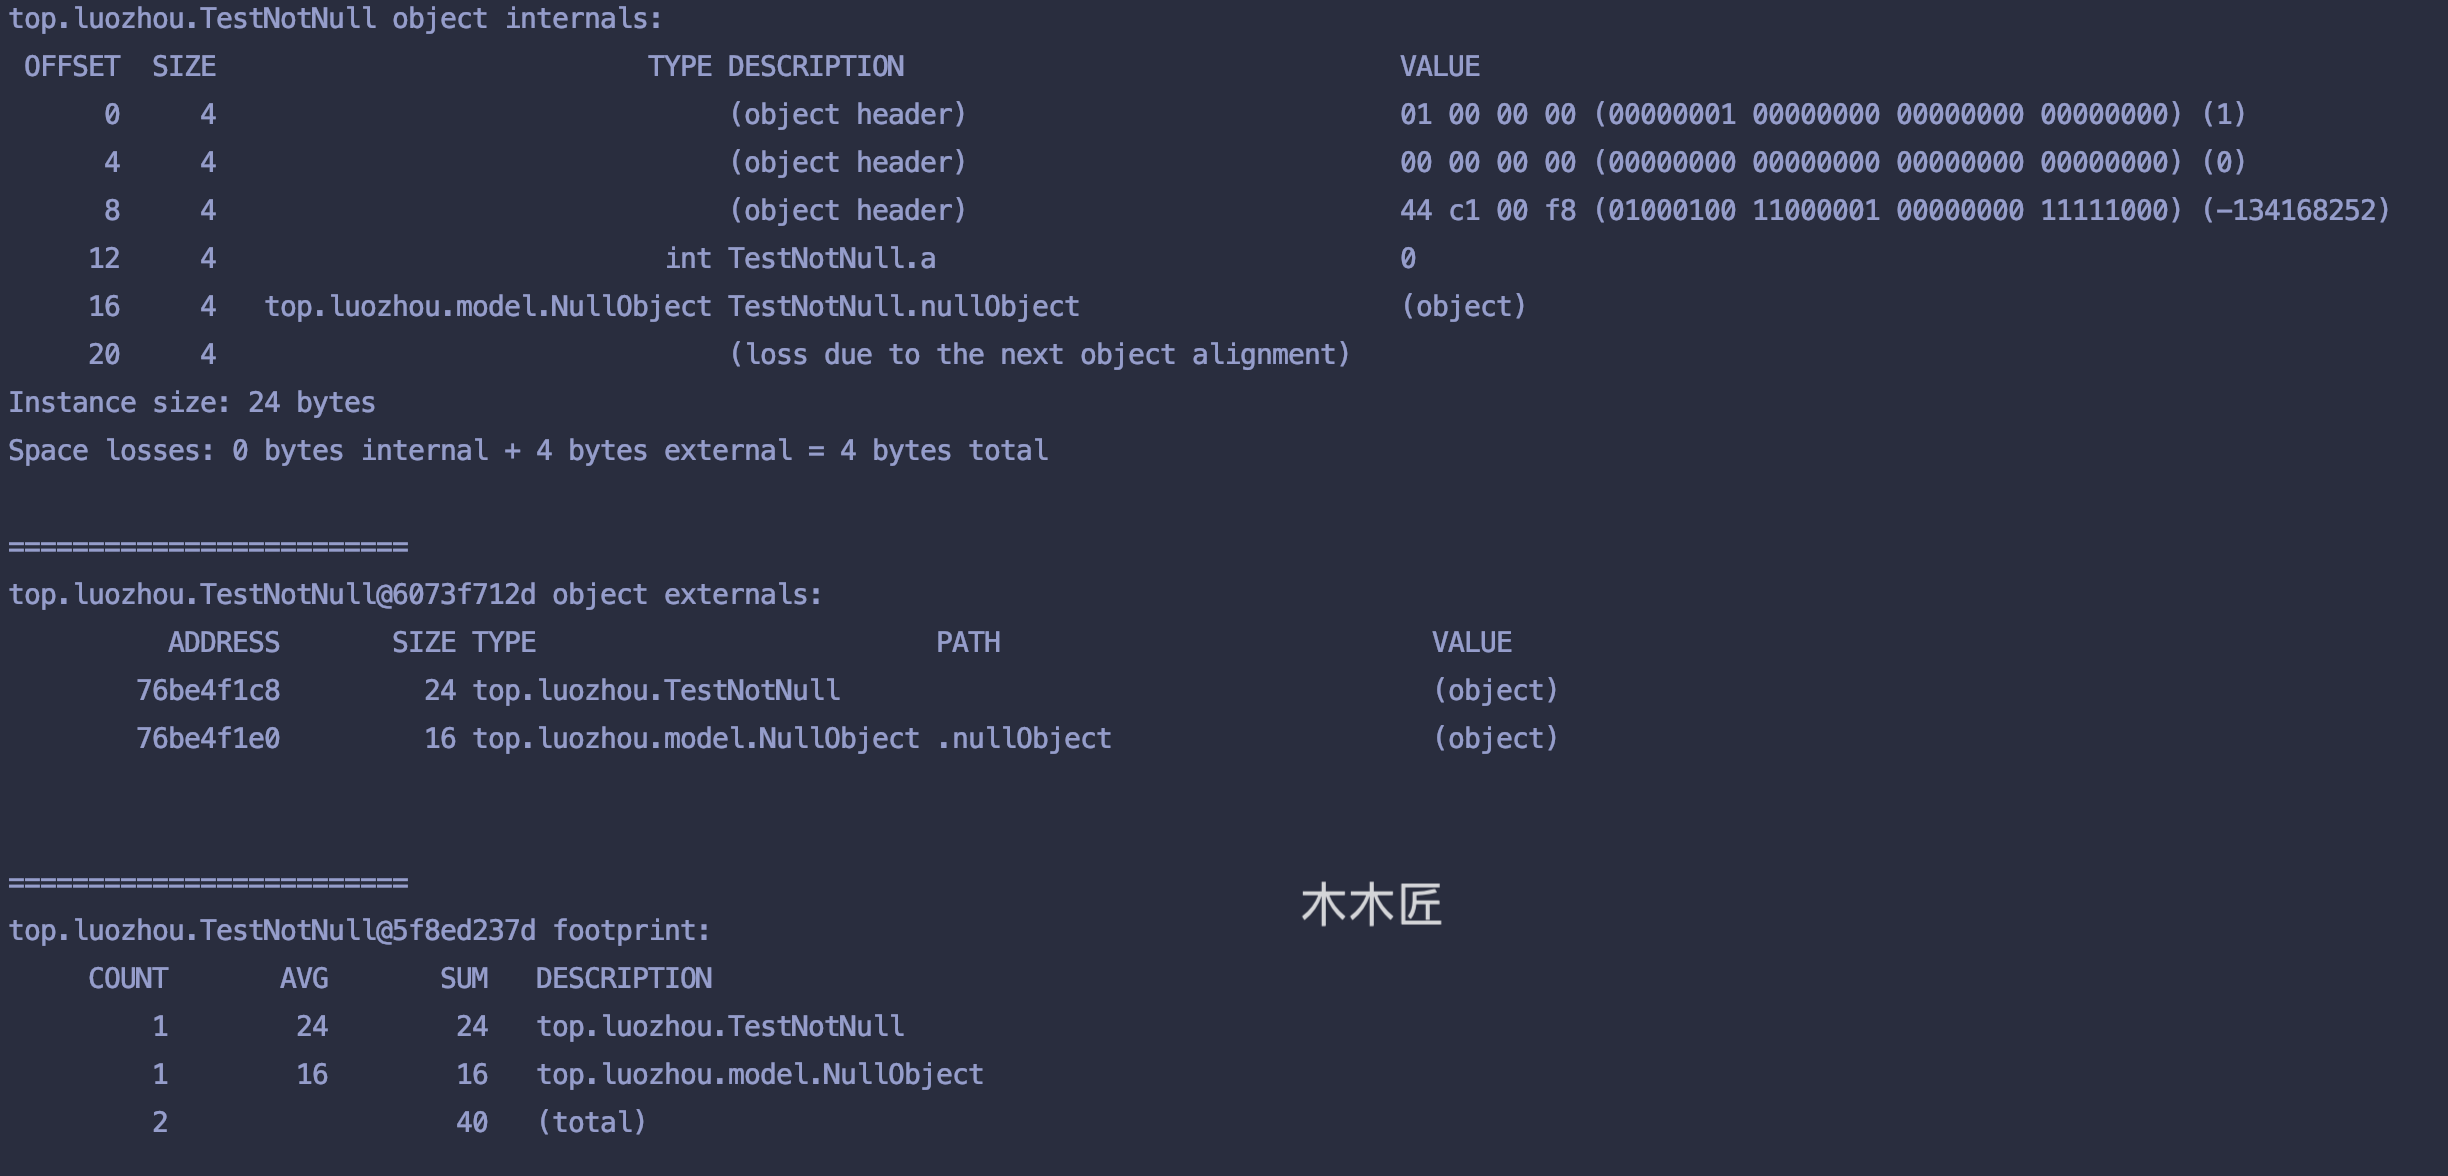Image resolution: width=2448 pixels, height=1176 pixels.
Task: Click the "TestNotNull@5f8ed237d footprint" line
Action: point(359,931)
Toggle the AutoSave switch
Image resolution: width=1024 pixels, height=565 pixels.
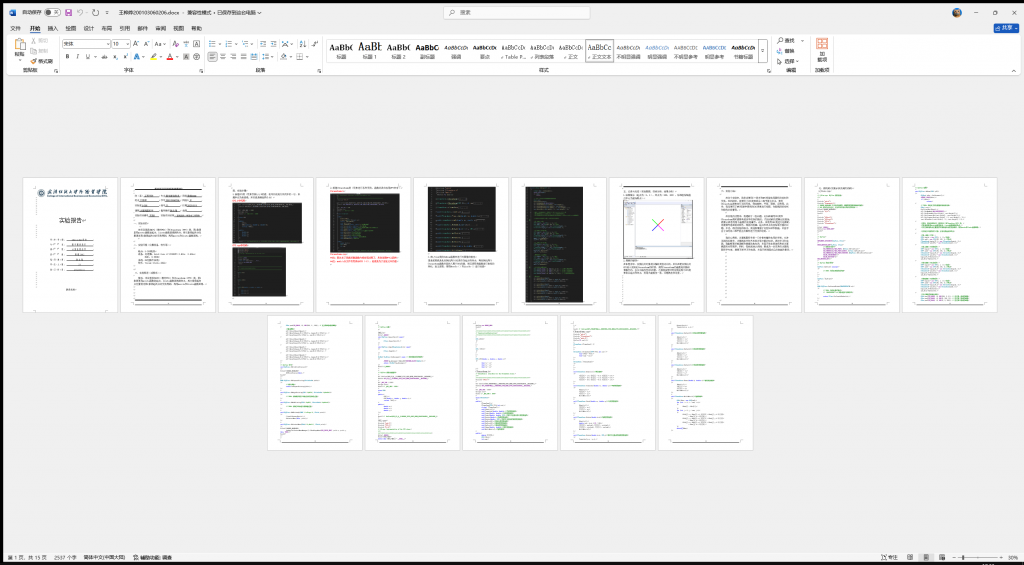click(51, 13)
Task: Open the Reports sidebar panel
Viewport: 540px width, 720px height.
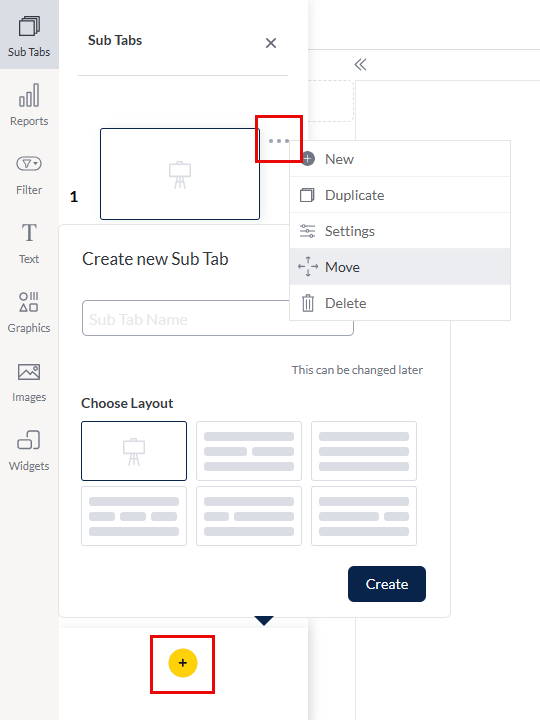Action: pos(29,105)
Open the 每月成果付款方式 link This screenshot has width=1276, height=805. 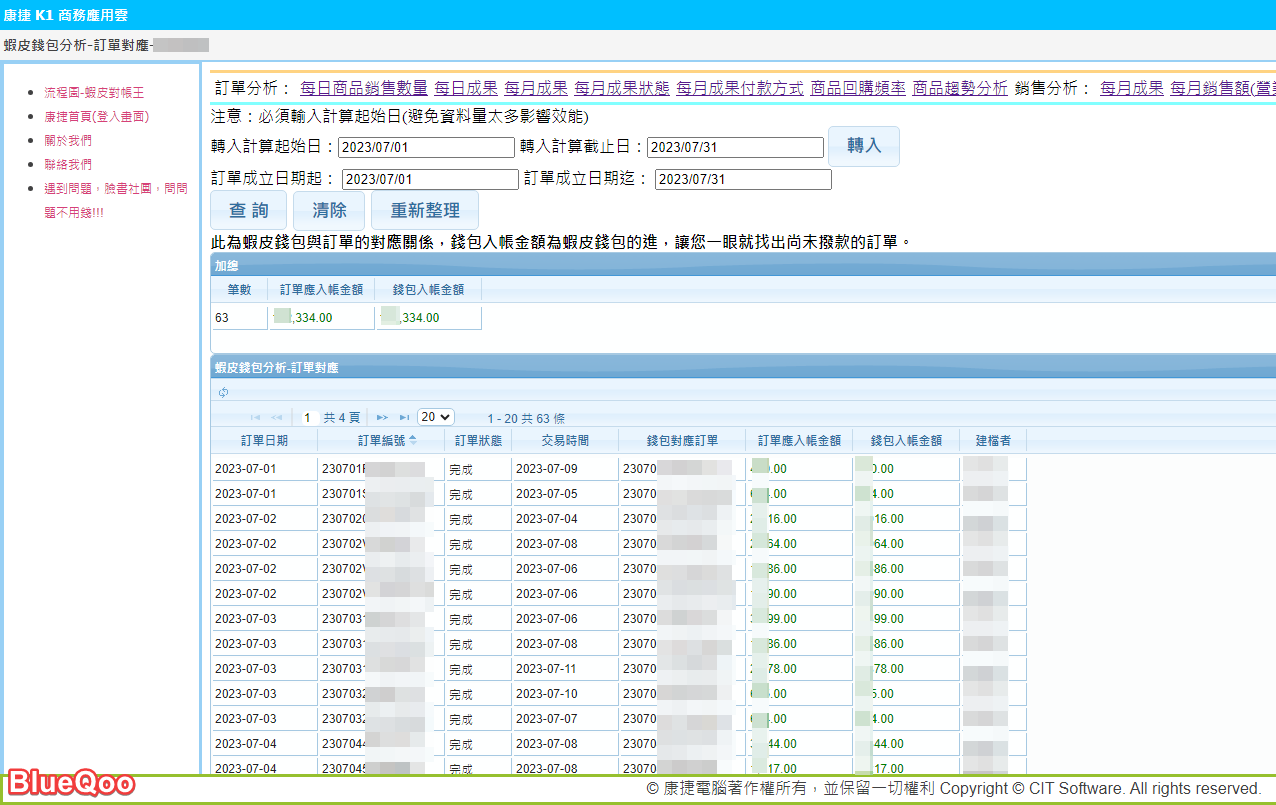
------------------------------------------------------------------------
### Exercise aim
Set out the lines above as a numbered list, skipping any blank lines and leaving the pictures out.

### Problem solution
1. Image resolution: width=2448 pixels, height=1176 pixels.
2. Task: Click the "TestNotNull@5f8ed237d footprint" line
3. Action: point(359,931)
4. Toggle the AutoSave switch
5. Image resolution: width=1024 pixels, height=565 pixels.
6. click(51, 13)
7. Task: Open the Reports sidebar panel
8. Viewport: 540px width, 720px height.
9. Action: pos(29,105)
10. Open the 每月成果付款方式 link This screenshot has width=1276, height=805. 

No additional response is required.